The project provides a default ruleset (security policy) covering common container and host threats, and it supports customization through user-defined rules written in a YAML-based syntax. Enterprises can tailor these rules to match internal policies, regulatory requirements, or workload-specific behaviors. Falco emits alerts in structured formats and offers integrations with logging and incident management tools such as syslog, standard output, webhooks, and through exporters into SIEM or observability platforms (security operations and observability).
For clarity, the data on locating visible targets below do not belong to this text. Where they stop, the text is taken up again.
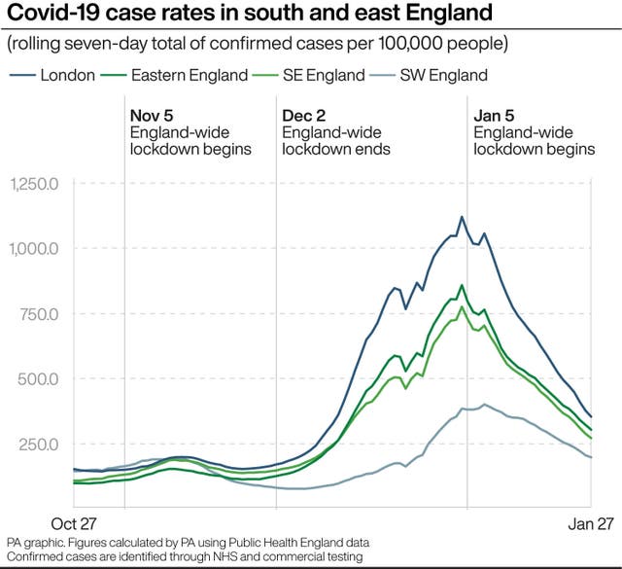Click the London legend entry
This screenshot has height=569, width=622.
(67, 75)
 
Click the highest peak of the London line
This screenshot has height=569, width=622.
(462, 217)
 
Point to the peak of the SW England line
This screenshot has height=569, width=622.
(484, 405)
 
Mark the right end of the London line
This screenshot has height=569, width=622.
(591, 417)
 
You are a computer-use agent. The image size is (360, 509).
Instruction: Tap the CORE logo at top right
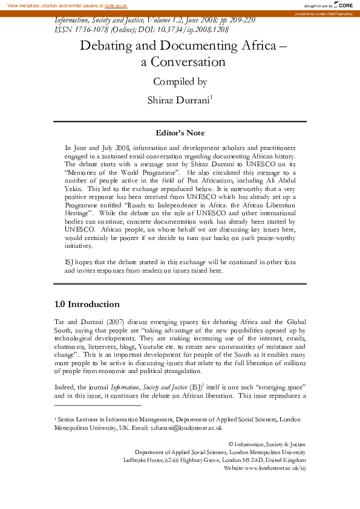(x=342, y=5)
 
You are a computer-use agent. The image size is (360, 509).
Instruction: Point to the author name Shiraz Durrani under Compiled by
(x=179, y=100)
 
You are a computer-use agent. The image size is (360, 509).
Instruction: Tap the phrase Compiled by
(x=180, y=82)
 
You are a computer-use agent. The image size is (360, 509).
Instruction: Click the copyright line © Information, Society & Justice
(x=267, y=444)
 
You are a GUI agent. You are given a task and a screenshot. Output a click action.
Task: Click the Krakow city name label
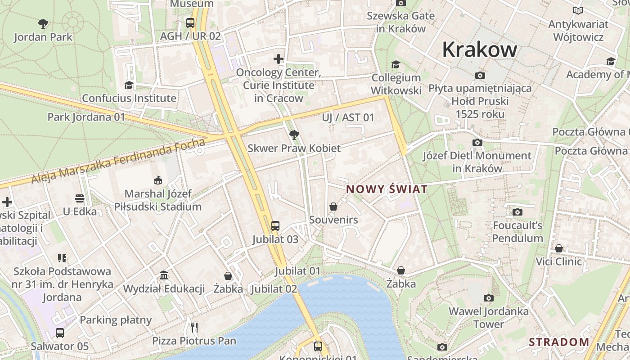pos(479,49)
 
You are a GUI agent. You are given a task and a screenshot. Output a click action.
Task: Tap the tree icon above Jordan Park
pos(43,23)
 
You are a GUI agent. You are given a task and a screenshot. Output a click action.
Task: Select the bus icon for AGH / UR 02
pos(190,22)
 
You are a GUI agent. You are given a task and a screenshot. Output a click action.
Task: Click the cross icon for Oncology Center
pos(279,59)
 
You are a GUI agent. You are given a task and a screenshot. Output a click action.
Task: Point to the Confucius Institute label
pos(129,98)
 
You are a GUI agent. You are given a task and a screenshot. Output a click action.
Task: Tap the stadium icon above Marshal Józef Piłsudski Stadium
pos(158,180)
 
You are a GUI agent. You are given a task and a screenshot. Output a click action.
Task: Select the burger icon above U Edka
pos(80,198)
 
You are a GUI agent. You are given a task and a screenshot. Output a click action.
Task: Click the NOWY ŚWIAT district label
pos(387,189)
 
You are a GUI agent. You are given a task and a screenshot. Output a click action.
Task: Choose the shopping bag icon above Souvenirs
pos(333,207)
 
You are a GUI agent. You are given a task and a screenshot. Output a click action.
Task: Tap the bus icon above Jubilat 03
pos(275,226)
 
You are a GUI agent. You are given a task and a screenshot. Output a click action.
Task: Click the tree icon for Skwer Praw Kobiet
pos(294,135)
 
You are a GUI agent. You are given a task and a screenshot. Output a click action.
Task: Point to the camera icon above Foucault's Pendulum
pos(518,212)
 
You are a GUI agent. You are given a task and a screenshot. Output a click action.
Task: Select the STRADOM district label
pos(559,342)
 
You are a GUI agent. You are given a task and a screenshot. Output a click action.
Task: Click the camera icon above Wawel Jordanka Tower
pos(488,298)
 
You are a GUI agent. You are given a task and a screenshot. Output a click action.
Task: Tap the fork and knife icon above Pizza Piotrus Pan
pos(194,327)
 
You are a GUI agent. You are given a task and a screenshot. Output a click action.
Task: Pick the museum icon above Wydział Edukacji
pos(164,275)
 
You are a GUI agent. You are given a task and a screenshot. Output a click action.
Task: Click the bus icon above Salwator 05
pos(60,333)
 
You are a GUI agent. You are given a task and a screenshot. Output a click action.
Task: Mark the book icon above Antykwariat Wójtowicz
pos(578,10)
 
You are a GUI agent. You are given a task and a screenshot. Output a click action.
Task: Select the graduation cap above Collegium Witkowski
pos(396,65)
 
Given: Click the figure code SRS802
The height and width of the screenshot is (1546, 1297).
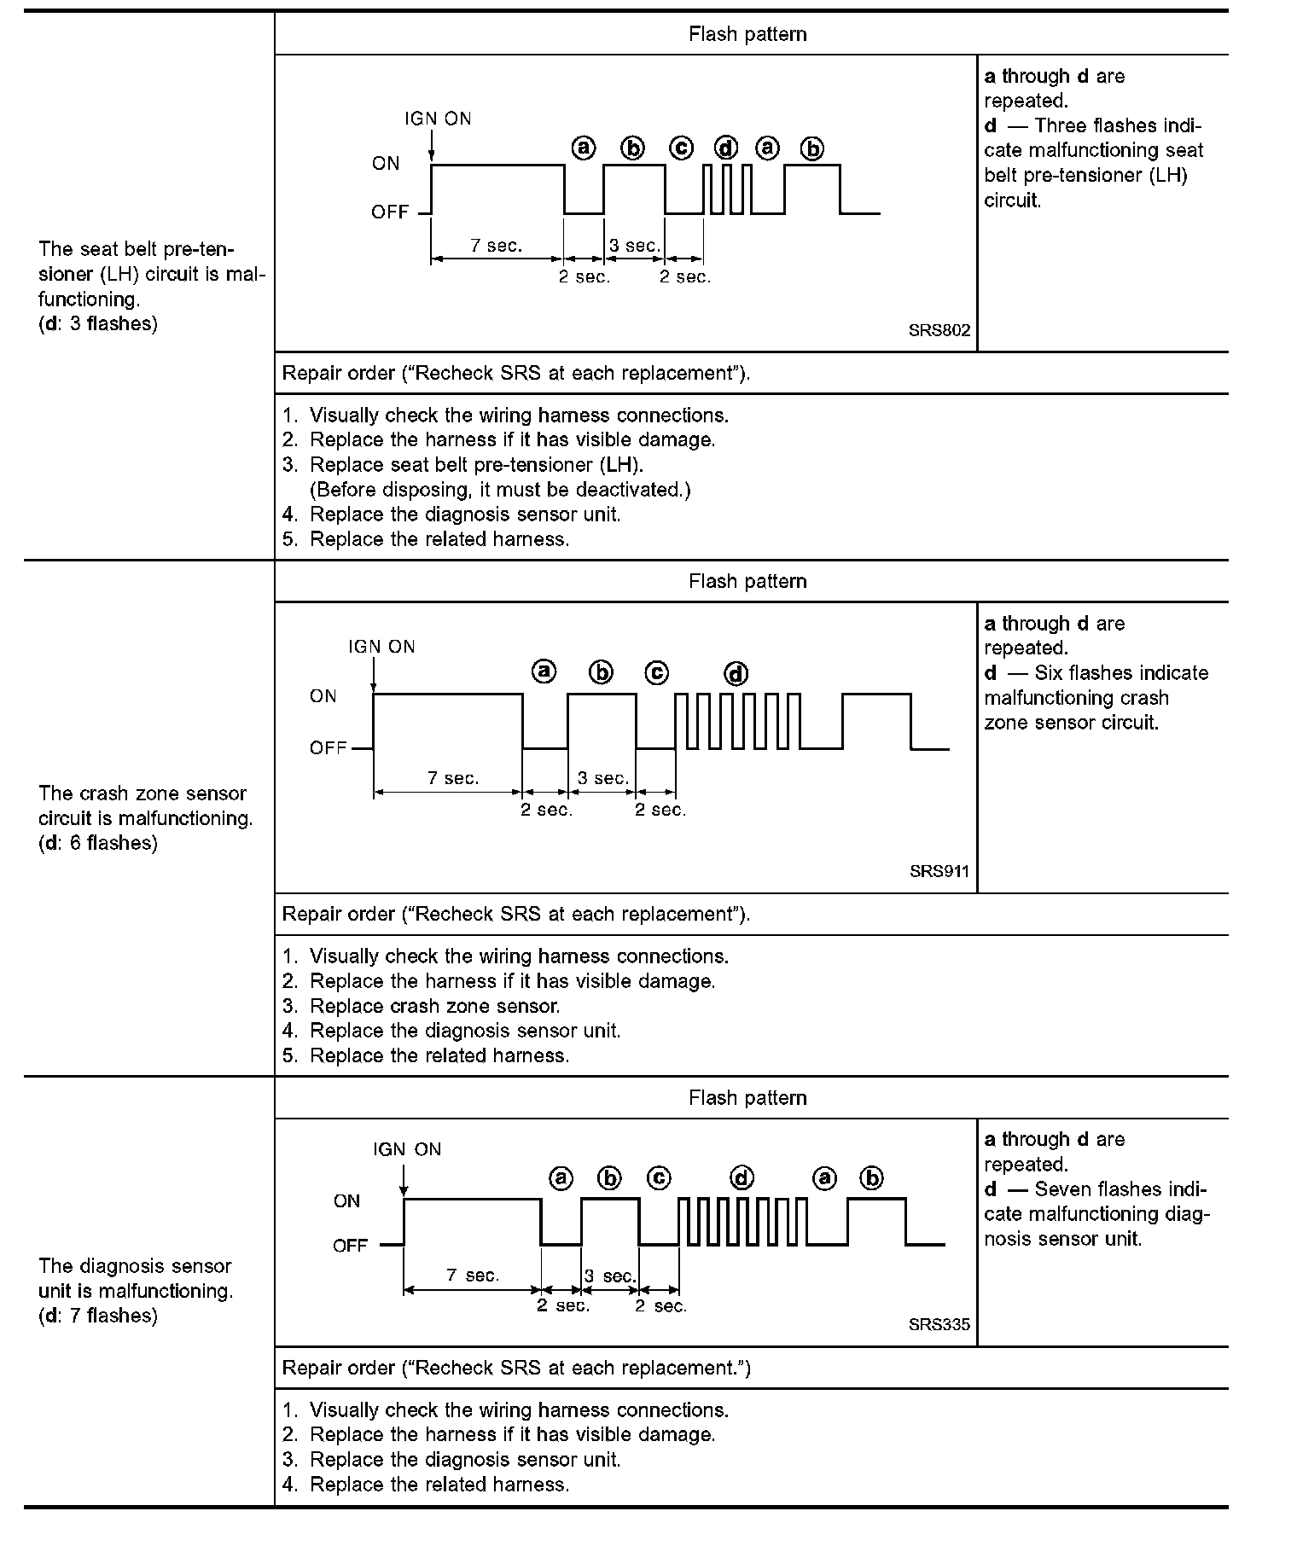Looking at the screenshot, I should click(x=939, y=331).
Falco is typically deployed as a daemonset on Kubernetes clusters or as an agent on Linux hosts (infrastructure security). In Kubernetes, each node runs a Falco instance that observes local workloads and host-level activity, forwarding alerts to central logging or security platforms. This architecture aligns with cloud-native deployment patterns and allows Falco to operate alongside other CNCF projects and ecosystem tools.

From a directory and taxonomy perspective, Falco fits into runtime threat detection and intrusion detection for containers, Kubernetes, and Linux hosts (runtime security). It intersects with observability through its event collection and alerting functions, but its primary role is enforcing runtime security policies and detecting suspicious behavior across cloud-native and Linux infrastructure.